Dr Reddy’s Laboratories has been one of the laggards in terms of growth during previous 12 months. Reasons for low growth are — key brands like Omez and Nise are mature, and secondly, increased competition from MNCs. In fact Satish Reddy, Managing Director and Chief Operating Officer, Dr Reddy’s Laboratories also alluded to this fact. DRL revenues has also got impacted because the health ministry banned Nimusilide (ingredient for Nise) for children’s usage. This decision was later revoked by Madras High Court, but the negative publicity for the drug led to lower sales (consumption) by adults as well. Even doctors stopped prescribing Nimusilide-based products.

Ranbaxy saw lower growth in February, due to slowdown in anti-infective segment. Since, for Ranbaxy, contribution of acute therapies in its overall revenue is quite significant — around 80 per cent.

In terms of companies ranking, Sun Pharma has gained the third position from the beginning of 2012, replacing GSK, which has held onto this position for long, behind Abbott (consolidated entity) and Cipla.
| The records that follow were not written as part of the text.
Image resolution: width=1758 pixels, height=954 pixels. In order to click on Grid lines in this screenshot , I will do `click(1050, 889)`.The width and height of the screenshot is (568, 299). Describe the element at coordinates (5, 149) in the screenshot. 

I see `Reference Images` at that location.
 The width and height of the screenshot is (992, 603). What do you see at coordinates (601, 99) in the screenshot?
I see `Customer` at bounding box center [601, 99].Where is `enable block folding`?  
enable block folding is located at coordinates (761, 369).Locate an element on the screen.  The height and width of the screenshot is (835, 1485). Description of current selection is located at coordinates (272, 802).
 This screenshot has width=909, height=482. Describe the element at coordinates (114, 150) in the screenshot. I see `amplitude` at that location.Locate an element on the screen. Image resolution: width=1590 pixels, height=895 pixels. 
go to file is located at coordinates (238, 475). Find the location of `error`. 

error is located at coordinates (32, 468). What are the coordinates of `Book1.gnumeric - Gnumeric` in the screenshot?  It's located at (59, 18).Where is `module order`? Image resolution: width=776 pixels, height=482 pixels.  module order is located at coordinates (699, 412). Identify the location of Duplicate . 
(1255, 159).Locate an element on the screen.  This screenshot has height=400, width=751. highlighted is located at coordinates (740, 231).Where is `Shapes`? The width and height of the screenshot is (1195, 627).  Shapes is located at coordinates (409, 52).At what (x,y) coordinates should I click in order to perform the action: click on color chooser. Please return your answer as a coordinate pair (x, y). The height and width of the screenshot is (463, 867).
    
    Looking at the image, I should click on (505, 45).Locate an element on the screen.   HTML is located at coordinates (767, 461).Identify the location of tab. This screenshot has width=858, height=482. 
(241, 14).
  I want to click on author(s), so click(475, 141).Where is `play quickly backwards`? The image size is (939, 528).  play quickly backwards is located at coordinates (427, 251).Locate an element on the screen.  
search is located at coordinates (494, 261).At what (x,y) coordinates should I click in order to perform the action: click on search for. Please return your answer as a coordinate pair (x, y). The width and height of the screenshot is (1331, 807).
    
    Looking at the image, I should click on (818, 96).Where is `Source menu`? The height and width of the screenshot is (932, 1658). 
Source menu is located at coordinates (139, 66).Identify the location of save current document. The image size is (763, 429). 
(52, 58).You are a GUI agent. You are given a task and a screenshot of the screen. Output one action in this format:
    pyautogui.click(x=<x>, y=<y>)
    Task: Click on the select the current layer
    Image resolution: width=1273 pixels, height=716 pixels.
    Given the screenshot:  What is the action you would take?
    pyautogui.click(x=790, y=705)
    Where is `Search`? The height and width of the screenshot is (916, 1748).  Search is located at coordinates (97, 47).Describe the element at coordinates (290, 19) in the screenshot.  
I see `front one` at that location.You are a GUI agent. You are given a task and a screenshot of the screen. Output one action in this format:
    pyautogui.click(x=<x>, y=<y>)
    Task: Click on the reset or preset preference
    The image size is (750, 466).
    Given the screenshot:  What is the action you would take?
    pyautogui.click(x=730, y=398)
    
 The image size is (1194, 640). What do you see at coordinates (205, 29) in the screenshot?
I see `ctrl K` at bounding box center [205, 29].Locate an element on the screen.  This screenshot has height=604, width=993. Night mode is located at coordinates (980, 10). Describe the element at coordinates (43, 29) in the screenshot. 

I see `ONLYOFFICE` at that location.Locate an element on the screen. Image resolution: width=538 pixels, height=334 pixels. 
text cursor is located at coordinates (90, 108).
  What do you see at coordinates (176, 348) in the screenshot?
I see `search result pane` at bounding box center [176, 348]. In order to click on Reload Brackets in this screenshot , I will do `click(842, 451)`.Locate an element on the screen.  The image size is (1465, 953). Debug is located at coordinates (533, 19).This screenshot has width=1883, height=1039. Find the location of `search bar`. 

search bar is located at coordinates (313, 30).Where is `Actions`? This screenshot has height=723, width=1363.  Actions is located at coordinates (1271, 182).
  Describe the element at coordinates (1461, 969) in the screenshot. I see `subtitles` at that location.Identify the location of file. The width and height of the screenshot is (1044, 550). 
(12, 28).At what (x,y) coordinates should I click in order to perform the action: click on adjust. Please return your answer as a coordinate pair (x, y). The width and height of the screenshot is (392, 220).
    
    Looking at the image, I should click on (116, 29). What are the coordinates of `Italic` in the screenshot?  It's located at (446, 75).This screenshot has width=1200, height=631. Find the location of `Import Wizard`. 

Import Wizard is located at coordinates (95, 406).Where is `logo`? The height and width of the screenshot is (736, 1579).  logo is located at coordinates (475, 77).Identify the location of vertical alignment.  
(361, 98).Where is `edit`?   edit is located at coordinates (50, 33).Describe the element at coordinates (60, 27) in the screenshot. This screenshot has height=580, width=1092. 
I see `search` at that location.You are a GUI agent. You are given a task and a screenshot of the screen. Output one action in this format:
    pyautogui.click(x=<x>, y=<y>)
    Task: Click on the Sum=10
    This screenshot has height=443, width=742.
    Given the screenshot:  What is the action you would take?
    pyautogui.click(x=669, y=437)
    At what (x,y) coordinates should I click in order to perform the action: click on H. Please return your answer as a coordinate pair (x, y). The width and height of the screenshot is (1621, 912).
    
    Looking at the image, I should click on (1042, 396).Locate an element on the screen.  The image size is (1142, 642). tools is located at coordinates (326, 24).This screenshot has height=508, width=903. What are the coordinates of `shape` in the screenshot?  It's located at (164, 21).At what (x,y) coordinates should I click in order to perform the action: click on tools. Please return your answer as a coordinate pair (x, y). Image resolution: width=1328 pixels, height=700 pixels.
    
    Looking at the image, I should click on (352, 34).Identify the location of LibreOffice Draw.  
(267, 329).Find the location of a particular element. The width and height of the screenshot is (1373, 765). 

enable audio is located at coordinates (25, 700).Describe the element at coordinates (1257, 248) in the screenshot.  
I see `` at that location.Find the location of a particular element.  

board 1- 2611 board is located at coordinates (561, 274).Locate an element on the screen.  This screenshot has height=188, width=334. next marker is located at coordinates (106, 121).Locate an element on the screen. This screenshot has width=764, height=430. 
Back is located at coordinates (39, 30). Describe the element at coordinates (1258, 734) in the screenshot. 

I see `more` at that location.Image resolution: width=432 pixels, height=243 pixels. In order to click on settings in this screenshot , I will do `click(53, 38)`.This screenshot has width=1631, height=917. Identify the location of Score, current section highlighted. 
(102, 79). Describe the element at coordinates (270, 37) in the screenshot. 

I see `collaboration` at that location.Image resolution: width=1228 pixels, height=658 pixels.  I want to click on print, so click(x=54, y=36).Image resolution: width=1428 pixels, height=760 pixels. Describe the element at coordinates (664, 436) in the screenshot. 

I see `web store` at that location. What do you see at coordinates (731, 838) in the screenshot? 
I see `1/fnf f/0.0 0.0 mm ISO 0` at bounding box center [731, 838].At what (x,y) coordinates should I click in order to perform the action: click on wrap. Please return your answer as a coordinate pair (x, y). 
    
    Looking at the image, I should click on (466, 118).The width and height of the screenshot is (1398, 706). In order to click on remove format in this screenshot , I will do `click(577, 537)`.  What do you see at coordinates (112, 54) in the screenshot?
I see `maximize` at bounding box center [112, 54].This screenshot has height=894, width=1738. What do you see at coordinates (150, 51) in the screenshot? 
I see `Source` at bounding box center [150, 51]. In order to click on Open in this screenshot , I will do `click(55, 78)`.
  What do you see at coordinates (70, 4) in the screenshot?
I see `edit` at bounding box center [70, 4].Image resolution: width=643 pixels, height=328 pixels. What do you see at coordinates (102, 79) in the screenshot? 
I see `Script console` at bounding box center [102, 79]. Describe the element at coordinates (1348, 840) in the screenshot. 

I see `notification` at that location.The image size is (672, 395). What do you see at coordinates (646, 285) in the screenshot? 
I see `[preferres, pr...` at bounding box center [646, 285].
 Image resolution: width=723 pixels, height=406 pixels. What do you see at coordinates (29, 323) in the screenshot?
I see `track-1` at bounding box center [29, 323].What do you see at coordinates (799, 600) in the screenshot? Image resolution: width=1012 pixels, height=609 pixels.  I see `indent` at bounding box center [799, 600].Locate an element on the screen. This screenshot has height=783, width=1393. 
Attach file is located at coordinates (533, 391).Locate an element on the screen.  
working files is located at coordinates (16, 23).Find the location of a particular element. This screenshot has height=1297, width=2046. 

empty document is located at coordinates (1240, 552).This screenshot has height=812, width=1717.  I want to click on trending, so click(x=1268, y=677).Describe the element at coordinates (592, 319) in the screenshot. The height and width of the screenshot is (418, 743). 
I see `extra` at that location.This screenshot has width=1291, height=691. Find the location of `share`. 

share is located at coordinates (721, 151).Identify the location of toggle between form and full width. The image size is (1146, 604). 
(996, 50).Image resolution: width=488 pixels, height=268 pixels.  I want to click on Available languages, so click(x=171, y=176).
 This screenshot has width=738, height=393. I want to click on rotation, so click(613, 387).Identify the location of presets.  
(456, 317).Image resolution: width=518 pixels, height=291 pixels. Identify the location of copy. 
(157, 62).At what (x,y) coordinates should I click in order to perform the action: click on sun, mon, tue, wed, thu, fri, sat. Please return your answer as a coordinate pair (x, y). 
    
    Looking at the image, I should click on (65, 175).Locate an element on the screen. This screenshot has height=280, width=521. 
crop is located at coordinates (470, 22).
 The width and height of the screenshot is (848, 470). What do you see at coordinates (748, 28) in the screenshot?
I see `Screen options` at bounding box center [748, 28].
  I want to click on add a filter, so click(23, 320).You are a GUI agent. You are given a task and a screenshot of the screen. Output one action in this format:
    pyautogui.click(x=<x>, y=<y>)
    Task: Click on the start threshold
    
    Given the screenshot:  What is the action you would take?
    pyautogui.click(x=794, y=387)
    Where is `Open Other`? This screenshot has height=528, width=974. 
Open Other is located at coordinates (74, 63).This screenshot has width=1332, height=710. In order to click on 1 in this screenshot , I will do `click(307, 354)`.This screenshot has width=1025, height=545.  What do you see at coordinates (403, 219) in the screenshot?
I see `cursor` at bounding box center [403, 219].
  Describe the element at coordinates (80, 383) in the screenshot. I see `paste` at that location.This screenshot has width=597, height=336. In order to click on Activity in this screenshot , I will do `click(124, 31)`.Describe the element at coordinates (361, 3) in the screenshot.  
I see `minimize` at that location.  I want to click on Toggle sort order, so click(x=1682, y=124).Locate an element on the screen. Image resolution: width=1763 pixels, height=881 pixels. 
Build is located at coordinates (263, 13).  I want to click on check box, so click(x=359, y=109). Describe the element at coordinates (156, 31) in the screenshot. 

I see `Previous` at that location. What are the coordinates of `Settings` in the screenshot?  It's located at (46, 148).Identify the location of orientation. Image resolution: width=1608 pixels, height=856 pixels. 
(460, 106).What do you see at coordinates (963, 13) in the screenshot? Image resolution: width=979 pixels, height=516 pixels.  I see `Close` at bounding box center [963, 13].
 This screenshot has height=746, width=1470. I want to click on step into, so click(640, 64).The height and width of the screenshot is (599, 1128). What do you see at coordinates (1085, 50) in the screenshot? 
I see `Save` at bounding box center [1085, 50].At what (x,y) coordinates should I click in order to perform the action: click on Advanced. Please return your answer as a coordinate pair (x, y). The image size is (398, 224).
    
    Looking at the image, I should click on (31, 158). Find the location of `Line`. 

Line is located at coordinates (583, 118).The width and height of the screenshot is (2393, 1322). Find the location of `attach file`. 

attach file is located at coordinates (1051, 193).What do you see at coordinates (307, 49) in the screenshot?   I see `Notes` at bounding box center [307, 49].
Other two companies which have also moved higher ranking are Mcleods and Glenmark based on the robust performance.

Therapies wise performance

Source: McKnisey Estimates

In line with the consistent trend of previous years, growth in chronic therapies is much higher than the acute therapies.

Clearly, chronic therapies (on account of lifestyle related ailments), like cardiac, diabetes, dermatology and VMS are high growth segments and hence driving the overall healthy growth of the Indian pharma market.

Though acute segments like anti-infectives, respiratory, grew at a higher rate in February, due to extended winter, but for the previous 12 months, their growth is subdued.

Future prognosis

Source: McKinsey Estimates

Pharma industry in India will continue to maintain its healthy growth momentum, primarily on account of two factors:

i) Consistent growth in incidence of lifestyle chronic ailments
ii) Large amount of drugs going off-patent, which will open up huge generic opportunity, leading to newer brands being launched in domestic market

With close to $160 billion worth drugs going off-patent between 2012 and 2015 worldwide, it’s quite apparent that the generic versions of these drugs will be launched by Indian companies sooner than later, thus enabling the growth momentum to continue.

On the other, people of India (ironically!), will also contribute to the pharma industry growth with their lifestyle and hence becoming ‘willing’ sufferers of chronic ailments. There would be a rapid rise of number of people suffering from various chronic diseases — for e.g., number of people suffering from cardiac problem will increase by 72 per cent, from obesity by 142 per cent, suffering from diabetes by nearly 50 per cent.

Clearly, future of Indian pharma industry is bright and healthy!